В вагоне жара, духота. Воздух настолько спёртый, что возникает ощущение, будто тебе в горло засунули чьё-то нестираное бельё.
Отец уже не говорит, просто тычет Асе в лицо её нейлоновый шуршащий плащ, настолько мятый, словно побывал в пасти голодного дракона.
– Не хочу, – Ася забрала плащ, скомкала, попыталась вернуть в сумку.
Отец смотрит с беспокойством. Ася пытается понять, что это с ним. Старческий маразм? Раньше-то всё было наоборот: её красный плащ отца раздражал. Она кружила перед ним в новинке, а он старательно отворачивался, мучаясь от её обременительного присутствия и сентиментального восторга. Его раздражали её высокие каблуки, яркая помада, короткая юбка. А она постоянно вертелась рядом и хвасталась новинками: то платьем в облипочку, то клетчатой юбкой с разрезом вдоль бедра.
Сотни раз он ловил себя на мысли, будто чего-то ждёт от неё. Может, признания? Однажды откроет дверь и скажет ему, что она – вовсе не его? Ну не может у такого плюгавенького мужичонки, как он, родиться такая дочь. На голову выше, волосы вьются большими кольцами, чёрные брови очерчены чёткими дугами над большими голубыми глазами. Глаза похожи, а всё остальное – чужое.
Его задачей было вырастить дочку: кормить-поить, одевать, следить, чтобы вовремя садилась за уроки. Но к тому, что дочь превратится в такую красавицу, он был не готов.
– Надень плащ, – требует отец, а сам смотрит на седовласую женщину, примостившуюся за столиком у окна. Она, кажется, понимает, почему мужчина так настойчив.
Ася мотает головой.
Отец встаёт.
– Садись. И не трогайся с места, пока я не приду. Нам через две станции выходить.
– А чай?
– Сейчас принесу.
Ася смотрит в окно. Из-за рамы медленно выплывает большой город. Невысокие дома постепенно растут ввысь и вширь, красятся из серого в жёлтые, синие и коричневые, деревянно-пригородные сменяют каменно-городские. Как всё-таки Пермь отличается от Губахи!

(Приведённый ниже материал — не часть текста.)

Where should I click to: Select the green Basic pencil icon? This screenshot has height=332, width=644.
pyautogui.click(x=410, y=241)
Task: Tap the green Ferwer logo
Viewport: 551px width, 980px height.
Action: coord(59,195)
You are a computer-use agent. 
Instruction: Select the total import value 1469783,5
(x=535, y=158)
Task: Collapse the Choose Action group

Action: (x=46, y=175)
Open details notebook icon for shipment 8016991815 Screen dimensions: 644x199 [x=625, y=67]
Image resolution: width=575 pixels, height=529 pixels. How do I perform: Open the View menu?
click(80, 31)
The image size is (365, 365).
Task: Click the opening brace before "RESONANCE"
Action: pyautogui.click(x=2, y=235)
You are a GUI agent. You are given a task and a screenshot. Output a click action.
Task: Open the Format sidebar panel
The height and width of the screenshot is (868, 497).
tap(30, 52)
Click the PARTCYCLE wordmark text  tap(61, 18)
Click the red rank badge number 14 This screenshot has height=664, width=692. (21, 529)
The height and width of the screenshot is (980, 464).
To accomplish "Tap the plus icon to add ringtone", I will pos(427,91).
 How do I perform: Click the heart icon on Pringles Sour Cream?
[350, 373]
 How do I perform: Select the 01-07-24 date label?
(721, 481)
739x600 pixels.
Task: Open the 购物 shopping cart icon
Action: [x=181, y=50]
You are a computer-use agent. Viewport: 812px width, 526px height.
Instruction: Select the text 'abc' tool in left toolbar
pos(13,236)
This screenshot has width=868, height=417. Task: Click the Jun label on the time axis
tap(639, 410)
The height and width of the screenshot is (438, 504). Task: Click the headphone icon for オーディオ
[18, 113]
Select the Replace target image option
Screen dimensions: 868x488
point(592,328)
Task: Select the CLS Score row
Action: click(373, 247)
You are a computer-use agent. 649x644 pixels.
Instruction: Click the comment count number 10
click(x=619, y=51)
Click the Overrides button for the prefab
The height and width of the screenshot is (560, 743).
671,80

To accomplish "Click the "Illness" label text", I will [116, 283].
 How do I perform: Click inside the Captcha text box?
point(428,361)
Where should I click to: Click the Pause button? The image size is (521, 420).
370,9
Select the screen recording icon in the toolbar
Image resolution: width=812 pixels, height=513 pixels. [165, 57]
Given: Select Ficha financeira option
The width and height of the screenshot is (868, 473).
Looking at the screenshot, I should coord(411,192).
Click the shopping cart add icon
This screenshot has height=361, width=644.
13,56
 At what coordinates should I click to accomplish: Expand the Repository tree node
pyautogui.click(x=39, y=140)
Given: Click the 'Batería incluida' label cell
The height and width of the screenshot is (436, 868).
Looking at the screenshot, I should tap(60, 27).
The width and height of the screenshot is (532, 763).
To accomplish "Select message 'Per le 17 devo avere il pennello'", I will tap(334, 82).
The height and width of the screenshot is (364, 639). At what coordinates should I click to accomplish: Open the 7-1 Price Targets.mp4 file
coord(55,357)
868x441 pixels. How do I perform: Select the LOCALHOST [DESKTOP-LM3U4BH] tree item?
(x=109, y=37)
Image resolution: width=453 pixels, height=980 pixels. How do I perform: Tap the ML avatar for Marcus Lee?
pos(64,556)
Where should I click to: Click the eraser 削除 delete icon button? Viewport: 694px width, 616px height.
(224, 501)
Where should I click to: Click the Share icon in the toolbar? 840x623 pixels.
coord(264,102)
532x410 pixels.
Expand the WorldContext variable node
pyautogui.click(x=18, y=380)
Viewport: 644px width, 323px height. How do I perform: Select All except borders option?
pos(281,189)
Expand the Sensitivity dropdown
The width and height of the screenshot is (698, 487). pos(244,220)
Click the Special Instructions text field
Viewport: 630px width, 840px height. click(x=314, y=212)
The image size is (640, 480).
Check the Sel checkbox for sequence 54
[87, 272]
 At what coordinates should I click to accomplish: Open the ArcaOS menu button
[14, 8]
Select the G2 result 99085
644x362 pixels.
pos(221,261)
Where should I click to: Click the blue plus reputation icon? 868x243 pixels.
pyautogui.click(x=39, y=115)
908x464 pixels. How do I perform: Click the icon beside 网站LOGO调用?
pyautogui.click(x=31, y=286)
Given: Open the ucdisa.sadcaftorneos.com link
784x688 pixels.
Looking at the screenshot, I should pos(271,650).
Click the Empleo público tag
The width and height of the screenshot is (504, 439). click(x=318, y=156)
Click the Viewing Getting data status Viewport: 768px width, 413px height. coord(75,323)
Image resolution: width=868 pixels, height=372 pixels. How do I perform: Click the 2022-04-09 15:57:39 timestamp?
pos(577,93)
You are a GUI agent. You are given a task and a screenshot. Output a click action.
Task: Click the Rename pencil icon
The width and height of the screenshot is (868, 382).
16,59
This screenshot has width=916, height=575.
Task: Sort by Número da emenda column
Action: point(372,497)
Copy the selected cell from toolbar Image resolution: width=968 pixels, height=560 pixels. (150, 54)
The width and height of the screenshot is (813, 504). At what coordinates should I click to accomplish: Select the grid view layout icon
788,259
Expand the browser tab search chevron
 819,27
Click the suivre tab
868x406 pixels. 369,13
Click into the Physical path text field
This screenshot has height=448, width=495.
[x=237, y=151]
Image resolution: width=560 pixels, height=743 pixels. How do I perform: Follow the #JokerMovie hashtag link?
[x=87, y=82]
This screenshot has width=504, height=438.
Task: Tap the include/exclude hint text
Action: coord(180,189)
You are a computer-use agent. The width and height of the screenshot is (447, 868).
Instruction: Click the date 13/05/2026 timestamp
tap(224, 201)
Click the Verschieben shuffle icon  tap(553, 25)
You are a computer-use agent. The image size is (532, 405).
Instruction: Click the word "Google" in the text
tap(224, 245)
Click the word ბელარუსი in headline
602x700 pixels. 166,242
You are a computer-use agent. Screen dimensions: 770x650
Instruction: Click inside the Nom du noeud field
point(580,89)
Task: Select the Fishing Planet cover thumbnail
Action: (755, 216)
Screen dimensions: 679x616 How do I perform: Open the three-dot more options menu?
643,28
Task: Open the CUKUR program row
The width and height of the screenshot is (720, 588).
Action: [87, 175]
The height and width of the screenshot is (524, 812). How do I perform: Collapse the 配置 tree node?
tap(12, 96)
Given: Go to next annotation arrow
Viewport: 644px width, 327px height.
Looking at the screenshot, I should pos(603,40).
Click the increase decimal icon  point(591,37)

У Аси грандиозные планы. Как все девчонки из 10 «А», она мечтает поступить в Пермский фармацевтический институт, хотя сама окончила 10 «Б». Так получилось, что в «А» у неё оказалось больше подруг, чем в своём. Ася целый год налегала на химию, потом еле уговорила отца проводить её до Перми и помочь подать документы.
– Девушка, – тихо говорит седовласая женщина, присаживаясь за столик напротив Аси.
Ася не откликается.
– Девушка, – требуя внимания, стучит пальчиком по столешнице женщина, – наденьте плащ. У вас сзади юбка грязная.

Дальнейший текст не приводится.